═══ Given entries

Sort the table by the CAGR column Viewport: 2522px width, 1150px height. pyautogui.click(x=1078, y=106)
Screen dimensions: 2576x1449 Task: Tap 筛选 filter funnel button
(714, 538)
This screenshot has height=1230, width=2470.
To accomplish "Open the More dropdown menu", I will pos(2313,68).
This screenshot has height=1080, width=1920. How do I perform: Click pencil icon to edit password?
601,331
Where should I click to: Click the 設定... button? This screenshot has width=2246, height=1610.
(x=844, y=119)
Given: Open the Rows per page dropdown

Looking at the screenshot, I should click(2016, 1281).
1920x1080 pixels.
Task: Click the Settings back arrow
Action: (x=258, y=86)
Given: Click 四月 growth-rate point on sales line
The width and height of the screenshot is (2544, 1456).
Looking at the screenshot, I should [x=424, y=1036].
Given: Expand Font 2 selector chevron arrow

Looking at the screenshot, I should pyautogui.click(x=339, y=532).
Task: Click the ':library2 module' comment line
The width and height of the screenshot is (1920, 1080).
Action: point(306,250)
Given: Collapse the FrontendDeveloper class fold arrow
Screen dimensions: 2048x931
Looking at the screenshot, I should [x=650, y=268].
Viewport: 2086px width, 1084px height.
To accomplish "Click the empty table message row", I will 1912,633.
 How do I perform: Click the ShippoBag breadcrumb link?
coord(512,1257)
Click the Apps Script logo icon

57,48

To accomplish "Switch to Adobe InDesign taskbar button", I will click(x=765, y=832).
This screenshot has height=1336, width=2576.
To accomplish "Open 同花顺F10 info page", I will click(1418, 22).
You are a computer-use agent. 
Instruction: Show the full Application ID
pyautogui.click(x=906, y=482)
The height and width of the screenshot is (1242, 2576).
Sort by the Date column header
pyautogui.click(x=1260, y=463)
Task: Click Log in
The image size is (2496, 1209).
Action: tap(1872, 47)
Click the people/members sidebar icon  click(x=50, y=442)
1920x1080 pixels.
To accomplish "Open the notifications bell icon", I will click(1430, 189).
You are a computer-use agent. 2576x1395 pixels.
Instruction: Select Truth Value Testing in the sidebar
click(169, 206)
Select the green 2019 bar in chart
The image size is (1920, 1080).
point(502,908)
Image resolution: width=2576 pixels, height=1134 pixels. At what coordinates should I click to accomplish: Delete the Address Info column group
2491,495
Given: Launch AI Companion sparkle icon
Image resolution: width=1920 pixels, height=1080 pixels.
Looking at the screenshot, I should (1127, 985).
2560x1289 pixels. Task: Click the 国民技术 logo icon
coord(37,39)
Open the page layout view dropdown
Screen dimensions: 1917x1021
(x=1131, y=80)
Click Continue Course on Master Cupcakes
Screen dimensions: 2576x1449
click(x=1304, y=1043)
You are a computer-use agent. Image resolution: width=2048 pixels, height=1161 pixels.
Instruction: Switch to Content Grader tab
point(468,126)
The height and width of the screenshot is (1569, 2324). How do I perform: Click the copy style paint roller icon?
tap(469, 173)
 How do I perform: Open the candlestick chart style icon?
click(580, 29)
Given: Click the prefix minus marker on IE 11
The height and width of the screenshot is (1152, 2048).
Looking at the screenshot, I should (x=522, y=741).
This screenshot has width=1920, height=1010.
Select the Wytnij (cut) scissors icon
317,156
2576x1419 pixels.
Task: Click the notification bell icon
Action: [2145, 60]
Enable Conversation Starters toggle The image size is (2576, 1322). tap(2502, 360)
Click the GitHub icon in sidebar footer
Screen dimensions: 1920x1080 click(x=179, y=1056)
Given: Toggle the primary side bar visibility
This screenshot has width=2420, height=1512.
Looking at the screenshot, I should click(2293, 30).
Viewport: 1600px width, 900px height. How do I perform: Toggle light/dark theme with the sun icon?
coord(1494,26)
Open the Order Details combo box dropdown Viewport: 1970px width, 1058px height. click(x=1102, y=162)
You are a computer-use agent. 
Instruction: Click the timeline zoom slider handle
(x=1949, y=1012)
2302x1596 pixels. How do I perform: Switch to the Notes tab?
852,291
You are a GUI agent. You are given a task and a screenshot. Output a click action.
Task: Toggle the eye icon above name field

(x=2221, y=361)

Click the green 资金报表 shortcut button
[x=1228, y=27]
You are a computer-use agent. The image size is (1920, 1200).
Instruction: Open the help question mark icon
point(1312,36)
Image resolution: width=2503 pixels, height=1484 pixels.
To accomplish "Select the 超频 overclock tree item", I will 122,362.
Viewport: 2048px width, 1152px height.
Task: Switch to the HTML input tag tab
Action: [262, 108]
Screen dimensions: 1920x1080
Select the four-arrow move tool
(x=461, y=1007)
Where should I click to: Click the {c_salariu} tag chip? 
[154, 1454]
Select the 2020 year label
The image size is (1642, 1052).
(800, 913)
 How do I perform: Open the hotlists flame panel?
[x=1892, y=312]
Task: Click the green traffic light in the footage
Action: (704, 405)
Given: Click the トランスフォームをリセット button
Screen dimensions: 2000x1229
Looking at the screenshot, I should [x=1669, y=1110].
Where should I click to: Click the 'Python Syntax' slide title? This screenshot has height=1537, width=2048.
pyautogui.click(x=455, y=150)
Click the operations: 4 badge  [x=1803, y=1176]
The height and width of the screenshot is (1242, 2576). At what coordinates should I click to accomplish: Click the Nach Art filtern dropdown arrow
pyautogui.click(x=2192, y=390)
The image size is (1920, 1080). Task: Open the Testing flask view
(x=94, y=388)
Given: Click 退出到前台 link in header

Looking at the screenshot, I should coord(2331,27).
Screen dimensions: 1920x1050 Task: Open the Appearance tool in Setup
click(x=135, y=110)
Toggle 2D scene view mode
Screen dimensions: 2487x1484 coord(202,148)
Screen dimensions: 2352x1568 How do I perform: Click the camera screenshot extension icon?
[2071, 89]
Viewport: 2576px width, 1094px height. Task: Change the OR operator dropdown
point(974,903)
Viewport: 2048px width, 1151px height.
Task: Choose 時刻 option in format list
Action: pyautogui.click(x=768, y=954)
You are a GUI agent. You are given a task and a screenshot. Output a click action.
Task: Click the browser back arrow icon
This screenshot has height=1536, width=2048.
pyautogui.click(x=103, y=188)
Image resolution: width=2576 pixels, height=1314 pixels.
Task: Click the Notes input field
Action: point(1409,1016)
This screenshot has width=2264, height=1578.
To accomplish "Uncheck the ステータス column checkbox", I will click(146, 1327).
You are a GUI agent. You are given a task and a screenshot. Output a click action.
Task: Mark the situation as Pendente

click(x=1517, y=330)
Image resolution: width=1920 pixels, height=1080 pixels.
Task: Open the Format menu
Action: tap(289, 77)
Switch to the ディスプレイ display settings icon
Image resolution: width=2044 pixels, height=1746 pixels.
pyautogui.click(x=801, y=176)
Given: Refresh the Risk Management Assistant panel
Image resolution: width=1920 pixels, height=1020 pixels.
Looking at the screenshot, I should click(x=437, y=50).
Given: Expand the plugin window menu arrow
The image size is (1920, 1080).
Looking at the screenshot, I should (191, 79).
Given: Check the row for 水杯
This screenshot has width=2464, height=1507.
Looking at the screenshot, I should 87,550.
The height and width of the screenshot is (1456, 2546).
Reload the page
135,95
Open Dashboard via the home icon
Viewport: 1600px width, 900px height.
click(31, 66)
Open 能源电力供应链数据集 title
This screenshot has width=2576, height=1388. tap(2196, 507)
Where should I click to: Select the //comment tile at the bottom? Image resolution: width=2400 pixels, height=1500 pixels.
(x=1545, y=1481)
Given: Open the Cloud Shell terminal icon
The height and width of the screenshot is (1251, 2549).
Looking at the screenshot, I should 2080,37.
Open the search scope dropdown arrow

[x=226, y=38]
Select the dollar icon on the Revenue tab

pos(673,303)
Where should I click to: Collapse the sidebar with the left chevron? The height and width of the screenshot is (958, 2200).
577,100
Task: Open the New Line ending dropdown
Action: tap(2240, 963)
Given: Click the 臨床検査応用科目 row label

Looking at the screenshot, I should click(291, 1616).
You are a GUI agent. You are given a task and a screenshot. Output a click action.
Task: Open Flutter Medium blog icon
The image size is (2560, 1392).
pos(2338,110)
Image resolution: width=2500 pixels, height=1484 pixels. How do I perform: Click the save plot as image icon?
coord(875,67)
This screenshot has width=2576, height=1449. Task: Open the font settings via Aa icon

══════

What this exercise asks for is every line of the data above with the word "computer".

Your response →
You are a computer-use agent. 
You are a computer-use agent. 2576x1395 pixels.
You are a computer-use agent. Image resolution: width=2048 pixels, height=1161 pixels.
You are a computer-use agent. 
You are a computer-use agent. The image size is (1920, 1200).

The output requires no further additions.